The Indefinite Detention of US Citizens
The passage of the National Defense Authorization Act (NDAA), a federal statute essentially meant to codify the Guantanamo approach to justice, evoked a fair measure of outrage and alarm. Right wing radio announcer Rush Limbaugh condemned the new law as “total authoritarianism,” and liberal law professor Jonathan Turley warned that it was “one of the greatest rollbacks of civil liberties in the history of our country” — an unusual and possibly unprecedented coincidence of views. Online petition sites are overflowing with calls for the NDAA’s repeal, at least one of which has tens of thousands of signatories, and some are even demanding the recall of the “treasonous” members of Congress who voted for the legislation.
But most of the op-eds, editorials, and blog posts denouncing the detention provisions of the NDAA had little to say about the Yemenis, Afghans, Kuwaitis and other non-US citizens who have been held at Guantanamo for the past decade. Turley’s jeremiad did not even mention Guantanamo; nor did Limbaugh, in his radio harangue.
The civil liberties issue that has resonated with the American public is the possibility that American citizens suspected of terrorism could be picked up by US military forces and held indefinitely without charge. This is a non-trivial concern, at least in the long term, given the language of the relevant provisions of the NDAA, which does not distinguish between citizens and non-citizens; given post-9/11 detention practices (US citizen Jose Padilla was arrested in Chicago in 2002 and held in military custody for three-and-a-half years without charge), and given the unsettled state of Supreme Court precedent on these questions.

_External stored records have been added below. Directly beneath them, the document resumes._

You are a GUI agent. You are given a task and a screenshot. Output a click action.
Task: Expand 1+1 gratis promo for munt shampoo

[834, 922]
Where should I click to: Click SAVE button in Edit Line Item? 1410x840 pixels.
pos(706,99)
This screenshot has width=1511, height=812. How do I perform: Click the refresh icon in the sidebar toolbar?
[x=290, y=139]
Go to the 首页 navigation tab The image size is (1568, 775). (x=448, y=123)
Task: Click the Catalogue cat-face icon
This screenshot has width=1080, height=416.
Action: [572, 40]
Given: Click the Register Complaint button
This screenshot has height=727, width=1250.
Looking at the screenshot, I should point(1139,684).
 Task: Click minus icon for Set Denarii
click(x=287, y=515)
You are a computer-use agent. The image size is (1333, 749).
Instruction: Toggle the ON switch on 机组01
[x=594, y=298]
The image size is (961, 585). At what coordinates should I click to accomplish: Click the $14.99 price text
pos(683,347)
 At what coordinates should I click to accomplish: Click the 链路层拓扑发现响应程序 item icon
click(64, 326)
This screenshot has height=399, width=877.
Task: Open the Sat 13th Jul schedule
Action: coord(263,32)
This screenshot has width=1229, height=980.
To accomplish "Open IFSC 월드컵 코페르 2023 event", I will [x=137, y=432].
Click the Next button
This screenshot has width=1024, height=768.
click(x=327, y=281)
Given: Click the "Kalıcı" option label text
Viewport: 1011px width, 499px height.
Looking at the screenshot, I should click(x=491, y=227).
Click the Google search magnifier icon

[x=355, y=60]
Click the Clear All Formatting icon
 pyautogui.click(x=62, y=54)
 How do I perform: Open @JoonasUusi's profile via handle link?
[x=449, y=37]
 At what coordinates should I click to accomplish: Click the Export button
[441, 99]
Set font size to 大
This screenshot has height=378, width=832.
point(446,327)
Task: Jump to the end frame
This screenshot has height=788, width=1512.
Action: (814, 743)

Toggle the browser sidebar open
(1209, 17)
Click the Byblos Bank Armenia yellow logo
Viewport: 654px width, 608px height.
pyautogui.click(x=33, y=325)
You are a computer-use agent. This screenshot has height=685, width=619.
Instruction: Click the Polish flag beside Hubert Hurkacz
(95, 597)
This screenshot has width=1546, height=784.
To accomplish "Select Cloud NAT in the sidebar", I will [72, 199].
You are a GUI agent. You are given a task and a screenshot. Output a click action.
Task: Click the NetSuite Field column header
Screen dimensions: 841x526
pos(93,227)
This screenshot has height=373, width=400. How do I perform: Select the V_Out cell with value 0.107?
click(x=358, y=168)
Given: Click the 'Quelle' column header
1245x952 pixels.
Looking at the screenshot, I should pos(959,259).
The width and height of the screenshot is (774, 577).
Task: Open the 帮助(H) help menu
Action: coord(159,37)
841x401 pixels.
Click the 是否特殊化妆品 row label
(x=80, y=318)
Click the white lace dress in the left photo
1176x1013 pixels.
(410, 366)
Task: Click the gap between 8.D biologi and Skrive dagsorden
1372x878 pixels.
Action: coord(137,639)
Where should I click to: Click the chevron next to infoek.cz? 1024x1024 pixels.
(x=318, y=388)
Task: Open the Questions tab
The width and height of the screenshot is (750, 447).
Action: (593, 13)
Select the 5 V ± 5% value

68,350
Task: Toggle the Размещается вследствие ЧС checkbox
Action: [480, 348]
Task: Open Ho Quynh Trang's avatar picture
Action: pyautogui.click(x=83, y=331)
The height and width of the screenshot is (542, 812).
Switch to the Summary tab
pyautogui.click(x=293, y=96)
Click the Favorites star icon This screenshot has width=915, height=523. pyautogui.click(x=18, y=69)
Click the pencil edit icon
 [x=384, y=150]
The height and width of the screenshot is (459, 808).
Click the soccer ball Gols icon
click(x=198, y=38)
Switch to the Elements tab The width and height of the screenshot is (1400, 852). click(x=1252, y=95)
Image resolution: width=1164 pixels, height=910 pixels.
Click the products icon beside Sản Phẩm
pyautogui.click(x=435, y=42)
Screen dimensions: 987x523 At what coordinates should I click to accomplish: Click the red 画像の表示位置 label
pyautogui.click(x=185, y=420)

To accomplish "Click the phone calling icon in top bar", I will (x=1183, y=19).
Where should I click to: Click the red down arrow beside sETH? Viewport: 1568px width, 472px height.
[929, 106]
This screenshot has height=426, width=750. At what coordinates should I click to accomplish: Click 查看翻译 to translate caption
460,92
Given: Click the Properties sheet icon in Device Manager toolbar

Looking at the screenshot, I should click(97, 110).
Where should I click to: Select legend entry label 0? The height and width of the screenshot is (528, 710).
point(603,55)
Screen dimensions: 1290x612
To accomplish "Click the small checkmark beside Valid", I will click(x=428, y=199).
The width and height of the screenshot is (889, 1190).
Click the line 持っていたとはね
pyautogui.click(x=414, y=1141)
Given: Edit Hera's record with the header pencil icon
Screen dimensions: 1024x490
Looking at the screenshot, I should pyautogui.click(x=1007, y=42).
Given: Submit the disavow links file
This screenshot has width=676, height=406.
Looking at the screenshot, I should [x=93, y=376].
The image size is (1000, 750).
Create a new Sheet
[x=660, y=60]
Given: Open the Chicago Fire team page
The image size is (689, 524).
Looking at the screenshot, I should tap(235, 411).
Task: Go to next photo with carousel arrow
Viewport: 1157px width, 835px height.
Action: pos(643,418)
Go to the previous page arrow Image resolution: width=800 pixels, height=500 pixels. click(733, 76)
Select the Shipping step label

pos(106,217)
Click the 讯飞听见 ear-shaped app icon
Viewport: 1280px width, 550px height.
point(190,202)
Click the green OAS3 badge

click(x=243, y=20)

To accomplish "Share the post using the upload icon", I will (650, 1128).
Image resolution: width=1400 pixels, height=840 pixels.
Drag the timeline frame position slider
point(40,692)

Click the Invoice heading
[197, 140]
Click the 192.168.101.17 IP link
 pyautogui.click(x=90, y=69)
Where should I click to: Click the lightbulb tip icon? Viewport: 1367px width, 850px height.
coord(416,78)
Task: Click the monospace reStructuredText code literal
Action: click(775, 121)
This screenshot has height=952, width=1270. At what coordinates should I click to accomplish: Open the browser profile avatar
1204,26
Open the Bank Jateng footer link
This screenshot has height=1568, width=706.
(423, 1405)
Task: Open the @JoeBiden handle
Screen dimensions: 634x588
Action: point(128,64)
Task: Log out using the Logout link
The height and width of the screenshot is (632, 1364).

But the theoretical possibility that an American citizen could be held indefinitely pales, in real human terms, next to the indisputable fact that 171 non-citizens remain behind bars at Guantanamo, all but five of them without formal charge. (Four prisoners have been convicted and one is facing terrorism and other charges.)
Whatever the NDAA may mean for Americans—and I should be clear that I think it is very bad news—it is worse for non-citizens. It was clearly designed to obstruct Guantanamo’s closure, to coerce President Obama into using military options when dealing with non-citizens suspected of terrorism, if not force him to do so, and to raise the political and procedural costs of relying on the civilian justice system.
The Indefinite Detention of Non-Citizens
Americans are not the only ones who cherish liberty. The families of the 171 men detained without charge at Guantanamo, though they have no electoral means to influence US policy and little sway with the US public, believe their loved ones deserve a fair process for adjudicating their guilt or innocence.
Think about it. Are you outraged at the thought of being held without charge by your own government? Now consider being held indefinitely by someone else’s government.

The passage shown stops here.